Personal information
- Date of birth: 11 May 2004 (age 22)
- Place of birth: Turin, Italy
- Height: 1.89 m (6 ft 2 in)
- Position: Centre-back

Team information
- Current team: Padova (on loan from Torino)
- Number: 27

Youth career
- 2011–2016: Juventus
- 2016–2018: Chisola Calcio
- 2018–2024: Torino

Senior career*
- Years: Team / Apps / (Gls)
- 2024–: Torino / 1 / (0)
- 2024–2026: → Modena (loan) / 40 / (1)
- 2026–: → Padova (loan) / 1 / (0)

International career^{‡}
- 2023: Italy U19 / 3 / (0)
- 2024: Italy U20 / 4 / (0)

Medal record
Men's football
Representing Italy
UEFA European Under-19 Championship
| Winner | 2023 Malta |  |

= Alessandro Dellavalle =

Italian footballer (born 2004)

Alessandro Dellavalle (born 5 January 2004) is an Italian professional footballer who plays as a centre-back for club Padova, on loan from Torino.

==Club career==
Dellavalle is a youth product of Juventus and Chisola Calcio, before moving to the youth academy of Torino in 2018. He finished his development at Torino, where he captained the U19 squad. On 13 July 2023, he signed his first professional contract with Torino until 2027. He made his senior and professional debut with Torino in a 2–1 Serie A win over Hellas Verona on 12 May 2024.

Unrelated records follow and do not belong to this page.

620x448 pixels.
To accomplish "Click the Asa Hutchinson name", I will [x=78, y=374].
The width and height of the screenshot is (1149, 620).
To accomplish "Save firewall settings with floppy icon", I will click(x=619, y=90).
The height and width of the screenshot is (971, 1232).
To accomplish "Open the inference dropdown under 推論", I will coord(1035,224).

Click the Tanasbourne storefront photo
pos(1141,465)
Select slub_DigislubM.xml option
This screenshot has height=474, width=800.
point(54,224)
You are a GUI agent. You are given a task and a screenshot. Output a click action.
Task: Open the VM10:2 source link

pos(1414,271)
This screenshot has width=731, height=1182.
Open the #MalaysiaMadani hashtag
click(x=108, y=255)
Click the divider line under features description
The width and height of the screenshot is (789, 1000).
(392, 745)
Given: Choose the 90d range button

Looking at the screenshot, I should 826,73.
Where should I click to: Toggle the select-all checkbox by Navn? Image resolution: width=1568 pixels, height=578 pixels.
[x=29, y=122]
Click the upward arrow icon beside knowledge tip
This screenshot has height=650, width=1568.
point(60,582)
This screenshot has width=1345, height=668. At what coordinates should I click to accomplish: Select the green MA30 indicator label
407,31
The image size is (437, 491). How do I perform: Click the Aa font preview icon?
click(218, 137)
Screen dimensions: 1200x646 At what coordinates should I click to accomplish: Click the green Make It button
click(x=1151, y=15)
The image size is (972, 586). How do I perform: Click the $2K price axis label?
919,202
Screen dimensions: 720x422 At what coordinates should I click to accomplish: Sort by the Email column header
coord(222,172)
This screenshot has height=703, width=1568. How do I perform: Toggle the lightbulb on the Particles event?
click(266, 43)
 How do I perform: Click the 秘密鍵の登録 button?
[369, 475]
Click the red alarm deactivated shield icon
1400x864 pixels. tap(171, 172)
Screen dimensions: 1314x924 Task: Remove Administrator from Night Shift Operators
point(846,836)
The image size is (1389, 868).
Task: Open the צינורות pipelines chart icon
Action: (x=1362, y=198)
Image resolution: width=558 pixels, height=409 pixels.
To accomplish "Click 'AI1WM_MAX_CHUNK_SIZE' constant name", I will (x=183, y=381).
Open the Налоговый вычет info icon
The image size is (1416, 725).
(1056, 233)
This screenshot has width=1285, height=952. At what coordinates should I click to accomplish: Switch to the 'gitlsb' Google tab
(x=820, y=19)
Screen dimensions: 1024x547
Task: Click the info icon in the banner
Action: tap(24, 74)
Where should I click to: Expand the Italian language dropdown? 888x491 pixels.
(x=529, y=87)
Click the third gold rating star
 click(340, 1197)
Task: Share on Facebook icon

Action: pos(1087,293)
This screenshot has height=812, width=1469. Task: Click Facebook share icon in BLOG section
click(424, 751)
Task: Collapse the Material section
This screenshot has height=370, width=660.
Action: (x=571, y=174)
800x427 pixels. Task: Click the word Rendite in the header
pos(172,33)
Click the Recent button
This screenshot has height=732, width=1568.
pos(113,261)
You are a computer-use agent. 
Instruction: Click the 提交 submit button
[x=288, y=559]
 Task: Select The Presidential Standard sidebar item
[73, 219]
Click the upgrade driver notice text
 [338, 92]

On 30 August 2024, Dellavalle was loaned by Serie B club Modena.

==International career==
Dellavalle is a youth international for Italy. He played for the Italy U19s that won the 2023 UEFA European Under-19 Championship.

==Personal life==
Alessandro is the cousin of Italian footballer Lorenzo Dellavalle.